>>>>

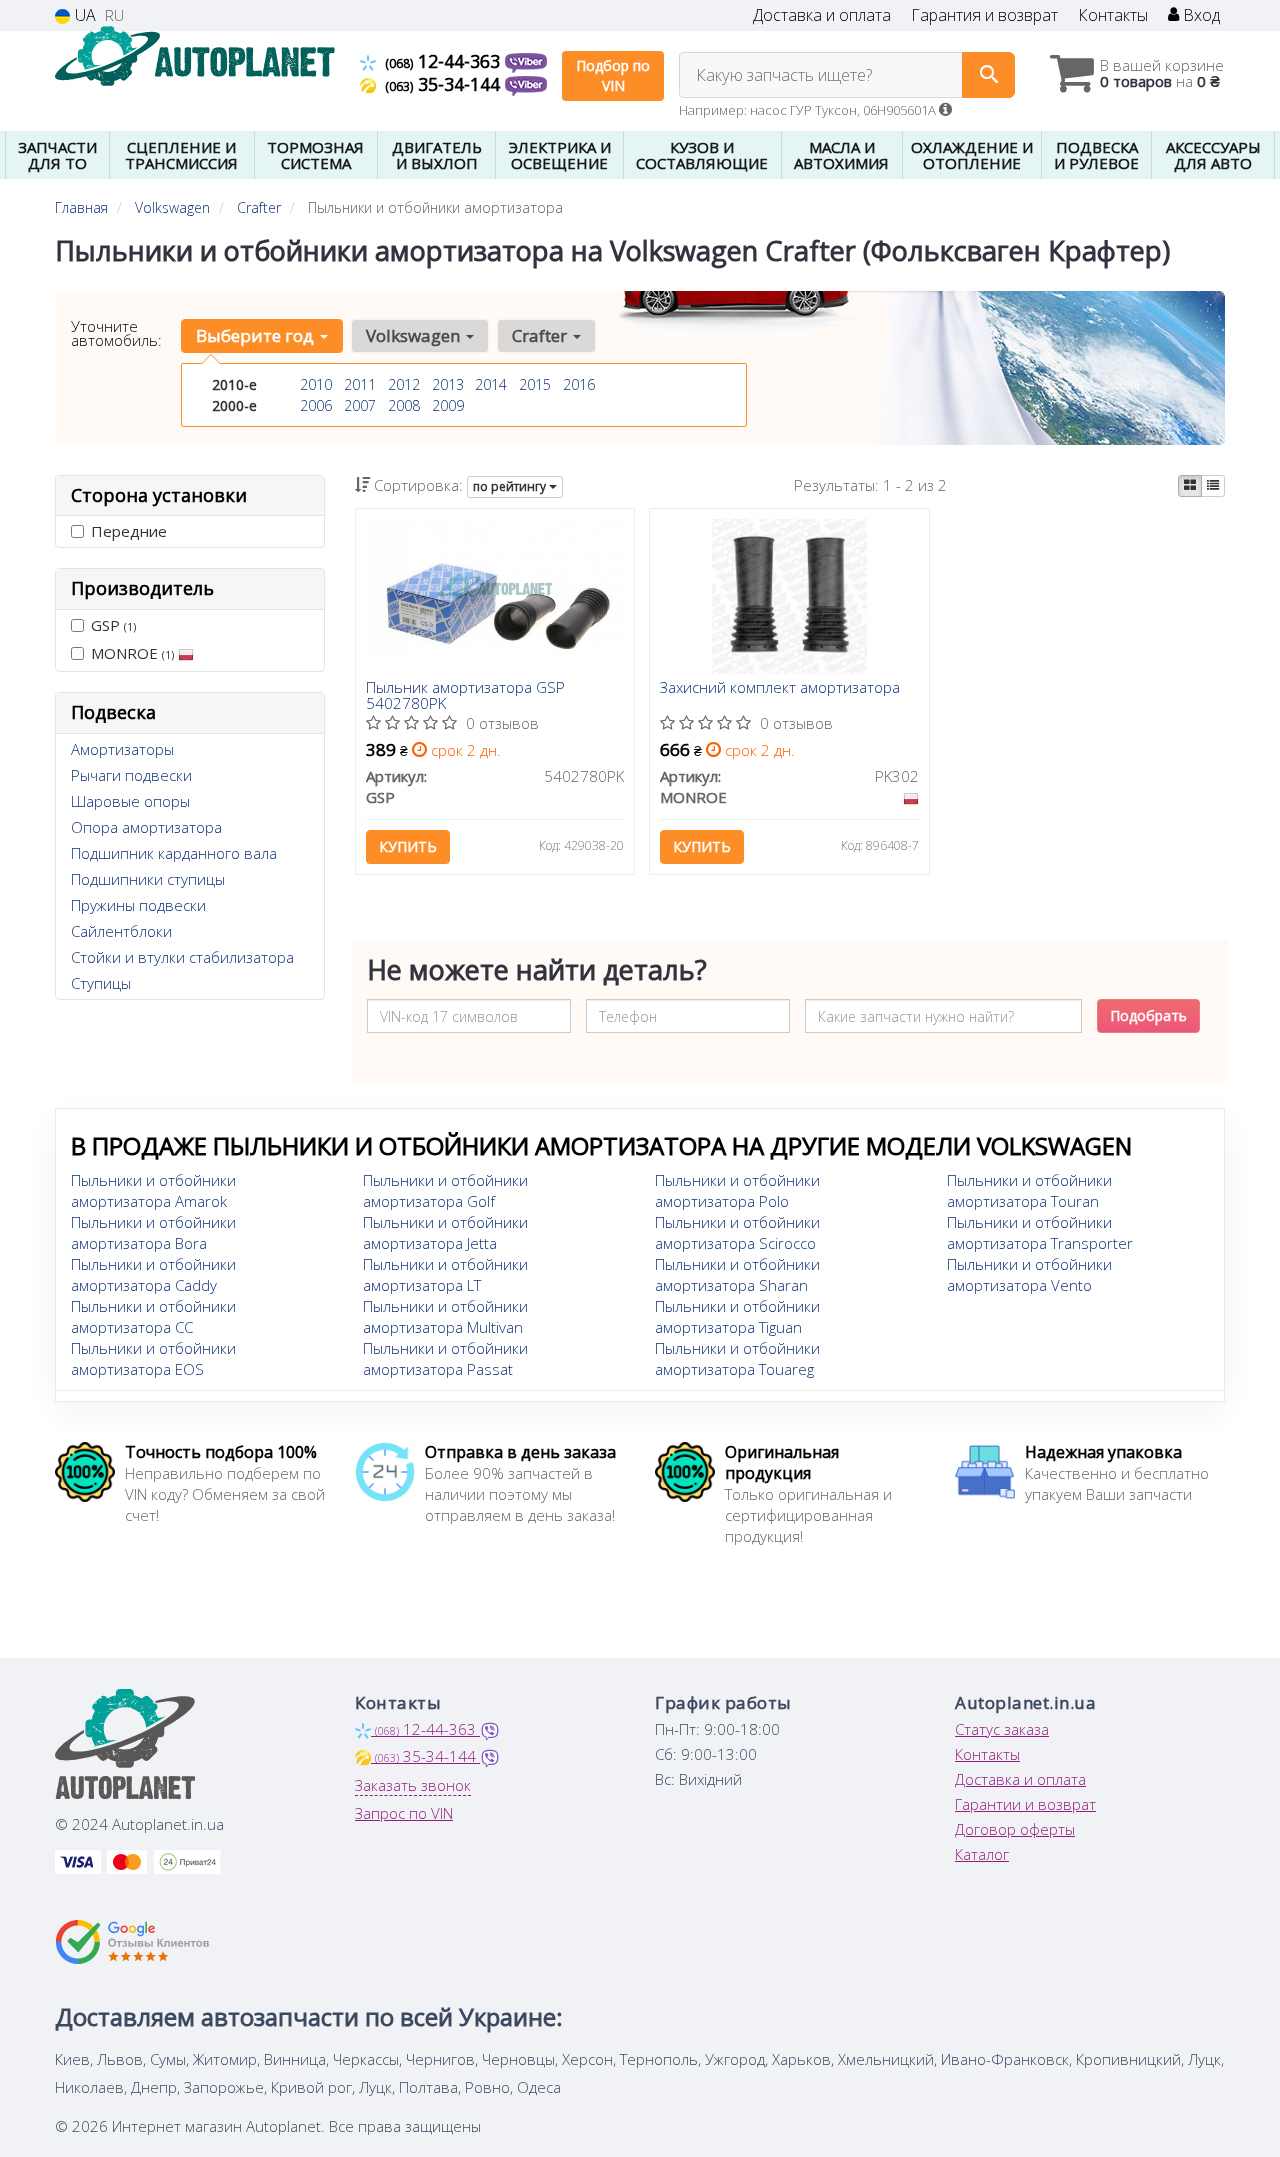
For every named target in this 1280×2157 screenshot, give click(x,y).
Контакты (1113, 15)
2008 (404, 405)
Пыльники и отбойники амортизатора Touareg (737, 1358)
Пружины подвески (138, 905)
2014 (491, 384)
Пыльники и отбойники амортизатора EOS (153, 1358)
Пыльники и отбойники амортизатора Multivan (445, 1316)
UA (83, 15)
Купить (408, 846)
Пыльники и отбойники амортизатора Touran (1029, 1190)
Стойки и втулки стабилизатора (182, 957)
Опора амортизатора (146, 827)
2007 (360, 405)
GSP (113, 625)
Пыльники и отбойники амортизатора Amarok (153, 1190)
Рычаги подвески (131, 775)
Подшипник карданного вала (174, 853)
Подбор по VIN (613, 75)
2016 (579, 384)
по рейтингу (511, 486)
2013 (448, 384)
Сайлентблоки (121, 931)
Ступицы (101, 983)
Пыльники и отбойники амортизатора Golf (445, 1190)
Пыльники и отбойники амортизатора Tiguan (737, 1316)
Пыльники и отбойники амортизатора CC (153, 1316)
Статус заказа (1002, 1729)
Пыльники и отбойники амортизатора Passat (445, 1358)
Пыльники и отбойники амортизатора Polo (737, 1190)
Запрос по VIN (404, 1813)
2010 (316, 384)
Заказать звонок (413, 1785)
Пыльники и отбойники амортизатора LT (445, 1274)
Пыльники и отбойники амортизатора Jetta (445, 1232)
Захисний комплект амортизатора (780, 688)
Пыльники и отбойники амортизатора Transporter (1040, 1232)
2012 (404, 384)
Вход (1199, 15)
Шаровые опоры (130, 801)
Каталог (982, 1854)
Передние (129, 531)
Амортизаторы (122, 749)
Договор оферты (1015, 1829)
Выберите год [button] (257, 335)
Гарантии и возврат (1025, 1804)
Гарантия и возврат (984, 15)
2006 (316, 405)
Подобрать (1148, 1015)
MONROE (132, 653)
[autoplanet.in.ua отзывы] (132, 1942)
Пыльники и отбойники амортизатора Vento (1029, 1274)
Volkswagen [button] (415, 335)
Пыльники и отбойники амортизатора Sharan (737, 1274)
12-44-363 (445, 61)
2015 (535, 384)
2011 (360, 384)
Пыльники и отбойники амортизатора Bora (153, 1232)
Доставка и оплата (822, 15)
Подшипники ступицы (148, 879)
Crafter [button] (541, 335)
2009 (448, 405)
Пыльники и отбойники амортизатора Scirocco (737, 1232)
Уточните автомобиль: (116, 333)
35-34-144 (445, 84)
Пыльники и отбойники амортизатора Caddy (153, 1274)
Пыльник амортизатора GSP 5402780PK (465, 694)
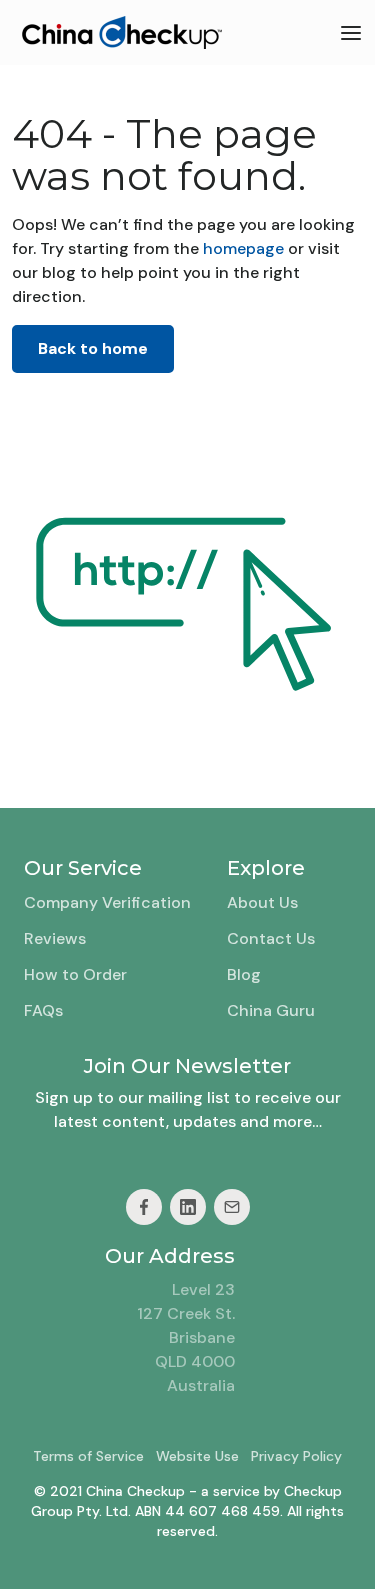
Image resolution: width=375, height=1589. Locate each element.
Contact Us (271, 938)
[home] (117, 32)
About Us (262, 902)
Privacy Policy (296, 1456)
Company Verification (107, 902)
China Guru (271, 1010)
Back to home (93, 348)
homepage (241, 248)
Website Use (197, 1456)
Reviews (55, 938)
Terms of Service (88, 1456)
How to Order (75, 974)
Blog (244, 974)
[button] (351, 33)
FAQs (43, 1010)
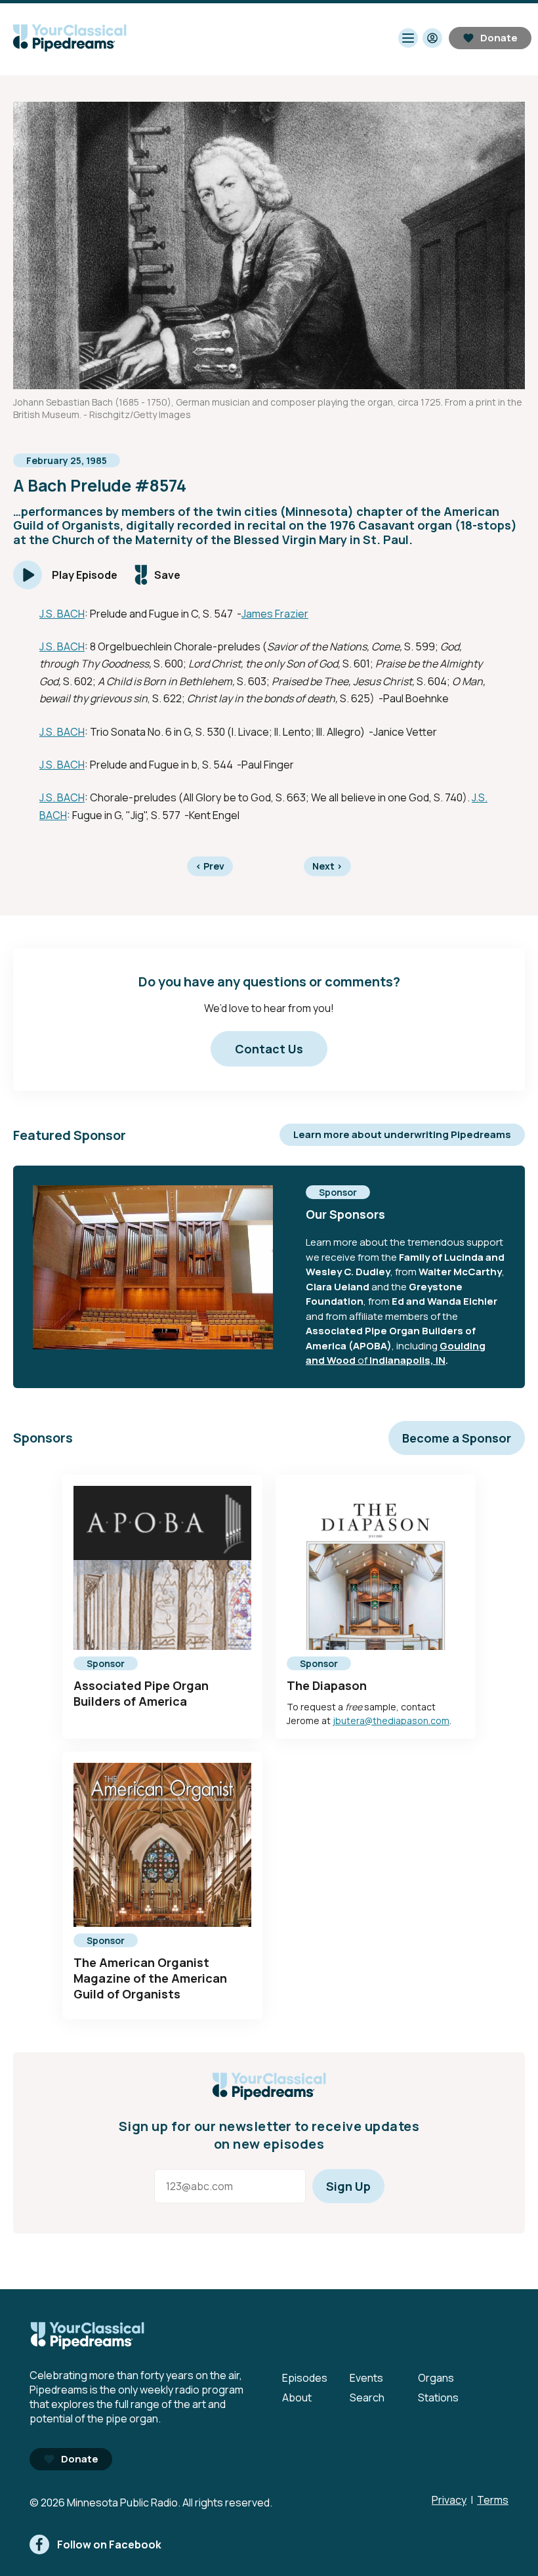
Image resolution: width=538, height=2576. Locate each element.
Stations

<<<<

- _What you are asked to do_:
Retype each line of the data exactly, beginning with the first; include the line containing "Пыльники и отбойники амортизатора Golf" and stop there, skipping every picture.

- _Exercise result_:
For every named target in this 1280×2157 screenshot, give click(x,y).
Контакты (1113, 15)
2008 (404, 405)
Пыльники и отбойники амортизатора Touareg (737, 1358)
Пружины подвески (138, 905)
2014 (491, 384)
Пыльники и отбойники амортизатора EOS (153, 1358)
Пыльники и отбойники амортизатора Multivan (445, 1316)
UA (83, 15)
Купить (408, 846)
Пыльники и отбойники амортизатора Touran (1029, 1190)
Стойки и втулки стабилизатора (182, 957)
Опора амортизатора (146, 827)
2007 (360, 405)
GSP (113, 625)
Пыльники и отбойники амортизатора Amarok (153, 1190)
Рычаги подвески (131, 775)
Подшипник карданного вала (174, 853)
Подбор по VIN (613, 75)
2016 (579, 384)
по рейтингу (511, 486)
2013 (448, 384)
Сайлентблоки (121, 931)
Ступицы (101, 983)
Пыльники и отбойники амортизатора Golf (445, 1190)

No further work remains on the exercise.